# favorite candybar



## catfish (Jan 31, 2007)

I was just sitting here eating out of my assortment of fun size candy, and a question poped into my head. In honor of halloween what is everybody's top five candybars? Mine are as follows.

1.) snicker
2.) mars bar
3.) payday
4.) twix
5.) baby ruth
6.) butterfinger
7.) zero bar


----------



## Habanolover (Feb 22, 2006)

Snickers
Take 5
Butterfinger
Milky Way
Zero
Reeses Cup


----------



## Scott W. (Jul 10, 2008)

Gotta love the whachamacalit{sp} and the 100 Grand. Areyou guys communists?


----------



## Blaylock-cl (Apr 28, 2006)

My Top 10 all time favorites...

Reeses Peanut Butter Cups
Mounds
Cow Tales
Original Peanut Chews
Chuckles
Mallow Cup
Bit O Honey
Bonomo's Turkish Taffy-Strawberry
Necco Wafers
Chunky


----------



## Habanolover (Feb 22, 2006)

Blaylock said:


> My Top 10 all time favorites...
> 
> Reeses Peanut Butter Cups
> Mounds
> ...


Geez Dave, your old. :r


----------



## NCRadioMan (Feb 28, 2005)

Skor! Skor! Skor!


----------



## icehog3 (Feb 20, 2005)

Kit Kat
Reeses PBC
Take 5
Hershey's Special Dark
Cadbury


----------



## larryinlc (Oct 22, 2005)

Snickers by a mile, but my second would be O Henry. 

Larry


----------



## perogee (Feb 29, 2008)

Not in particular order as it changes dependant on mood

Snickers
Twix
Skor
Charleston Chew
Coffee Crisp


----------



## Darrell (Aug 12, 2007)

Reese's Peanut Butter Cups
Payday
M&M's (not a candy bar, but still candy)
Charleston Chew
Snickers


----------



## GHC_Hambone (Jun 12, 2007)

Oh God its impossible to have a favorite, but one of my favorites that a lot of people havent seemed to try is a 5th Avenue.


----------



## mosesbotbol (Sep 21, 2005)

Any Frey chocolate bar.
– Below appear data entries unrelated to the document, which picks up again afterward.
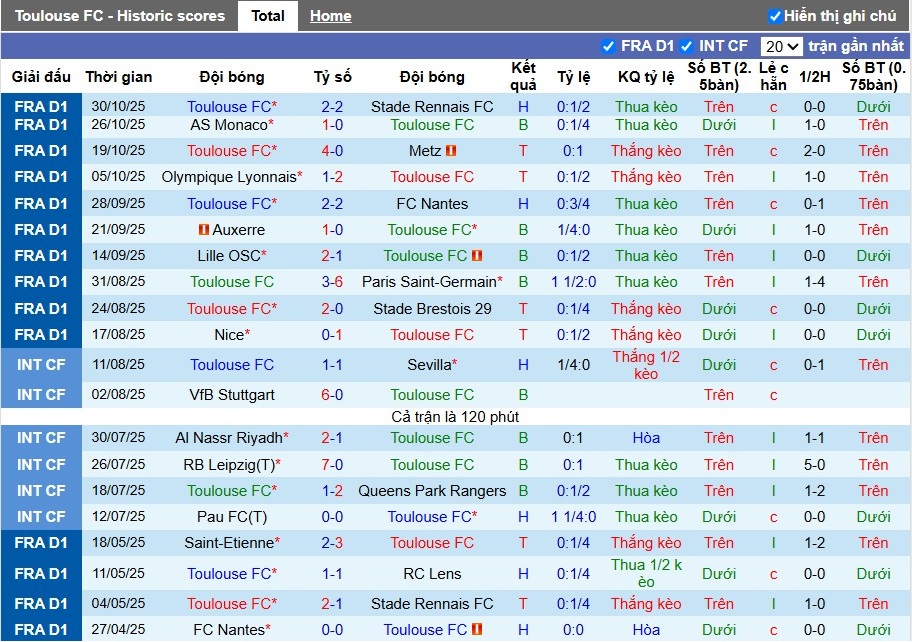Image resolution: width=912 pixels, height=642 pixels.
Task: Click Queens Park Rangers in the results table
Action: 432,490
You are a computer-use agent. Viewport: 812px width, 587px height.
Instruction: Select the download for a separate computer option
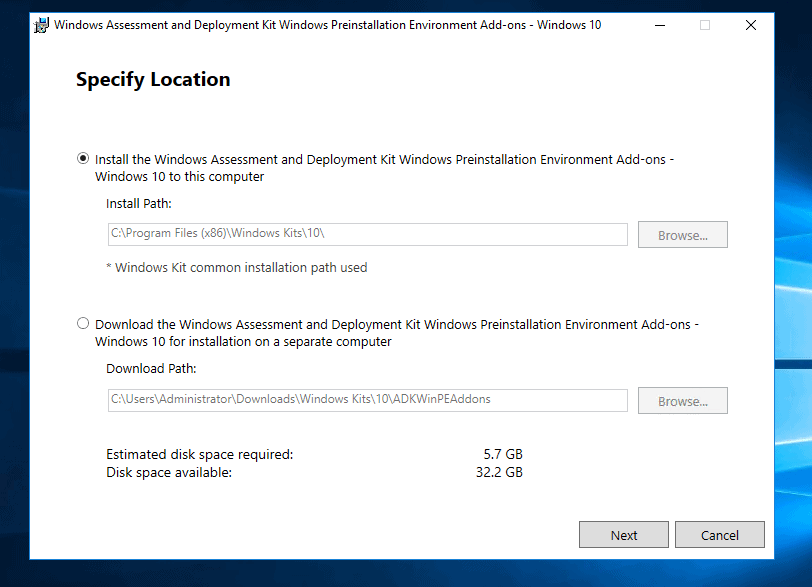[x=83, y=323]
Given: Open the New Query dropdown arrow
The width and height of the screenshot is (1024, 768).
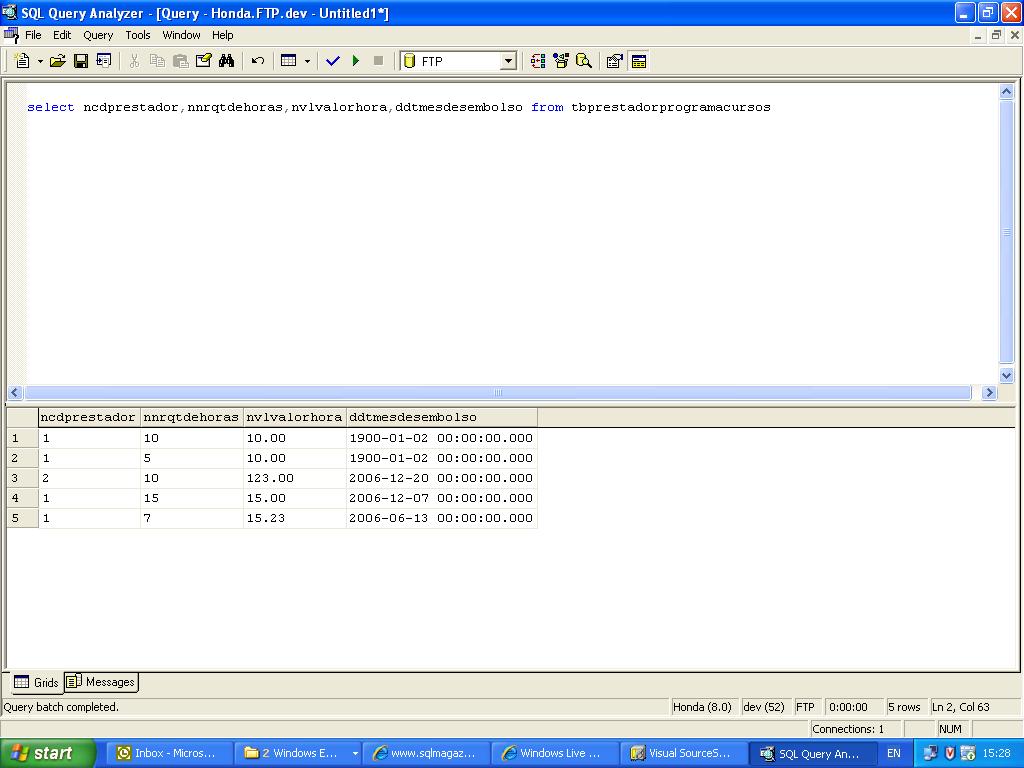Looking at the screenshot, I should (x=40, y=61).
Their new Citron & Poivre is amazing, as is their Red Hot Pepper. 

Really hard to find Frey in the USA, so I buy them 30+ at a time in Switzerland.


----------



## ucla695 (Jun 27, 2006)

Here are my top 5 in no particular order:
Butterfinger
Nestle Crunch
Whachamacallit
Reeces
Kit Kat


----------



## Cigary (Oct 19, 2007)

Milky Way
3 Musketeers
Reeses Cup
Look/ Big Hunk ( thats right, you have to be almost 50 years old to remember these)
Toblerone
Snickers


----------



## rx2010 (Jan 4, 2007)

Lion Bar

made by nestle for Europe, but you can get them at World Market and some grocerie stores


----------



## SeanGAR (Jul 9, 2004)

Cherry Blossoms
Mackintosh toffee
Smarties (the real ones)
Crunchie
Coffee Crisp

Can you tell what I eat when I visit Canada?


----------



## Footbag (May 14, 2008)

Milky Way DEEP FRIED!!!:dr


----------



## Tuxguy (Jun 5, 2007)

Reese Peanutbutter cups
Hersey w/ almonds
Dove Special Dark
Clark Bar
Zagnut


----------



## yellowgoat (Apr 27, 2008)

Ummm...Yes,YES YES YES YES AND YES!!!!! 


More please. :dr


Snickers
Zero
Anything with chocolate.


----------



## islandak (Jun 3, 2007)

1. Milky Way Dark
2. Violet Crumble "It's the way it shatters, that matters."
3. Snickers
4. Mr. Goodbar
5. Ghiradelli 60% Cacao bars (okay, not a "candy bar," but, man they're good.


----------



## ThreeSheets (Jul 4, 2008)

PB Max

They don't make them anymore.


----------



## volfan (Jul 15, 2006)

Toffifay
Mallo Cup
Sky Bar

scottie


----------



## linty (Sep 20, 2008)

oh gotta be coffee crisp, bounty and wunderbar, in that order.


----------



## themoneycollector (Apr 18, 2007)

Zero
Snickers
Take 5
Twix
Kit Kat
Baby Ruth


----------



## dayplanner (Dec 11, 1997)

The Clark bar!


----------



## taltos (Feb 28, 2006)

Milky Way
Clark Bar
Butterfinger:tu


----------



## epyon26 (Dec 16, 2007)

Reeces cups
Mr. goodbar 
:dr:dr:dr


----------



## hornitosmonster (Sep 5, 2006)

Milky Way, Payday, Peanut M&M's


----------



## s15driftking (Oct 22, 2008)

Reese cups FTW


----------



## yourchoice (Jun 25, 2006)

Not a candy bar, but gotta give it up for Milk Duds!


----------



## parris001 (Mar 29, 2008)

Butterfinger!


----------



## Phil The Thrill (May 3, 2008)

Coffee Crisp
Kit Kat
Mars
Turkish Delight
Bounty

I'm Canadian, if you can't tell


----------



## MadAl (Feb 19, 2006)

Reeses!


----------



## WillieDiesel (Jul 3, 2008)

skor
heath
kit kat
snickers
100 grand


----------



## RockonbigB (Apr 27, 2008)

I really like whatchamacalit sp?, But I never pass up a violet crumble when I see them.


----------



## sonic_mike (Aug 22, 2008)

do whoppers count?


----------



## CosmoKCohiba (Nov 6, 2008)

Coffee Crisp.


----------



## andrewsutherland2002 (Feb 16, 2008)

Snickers
Fast Break
Nutrageous
Krackel
when I was little I loved 3 Musketeers


----------



## Tredegar (Nov 27, 2007)

1. Payday
2. Snickers

Everything else pales in comparison. And I hate Three Musketeers, Milky Way, or any 'soft' interior candy bars. 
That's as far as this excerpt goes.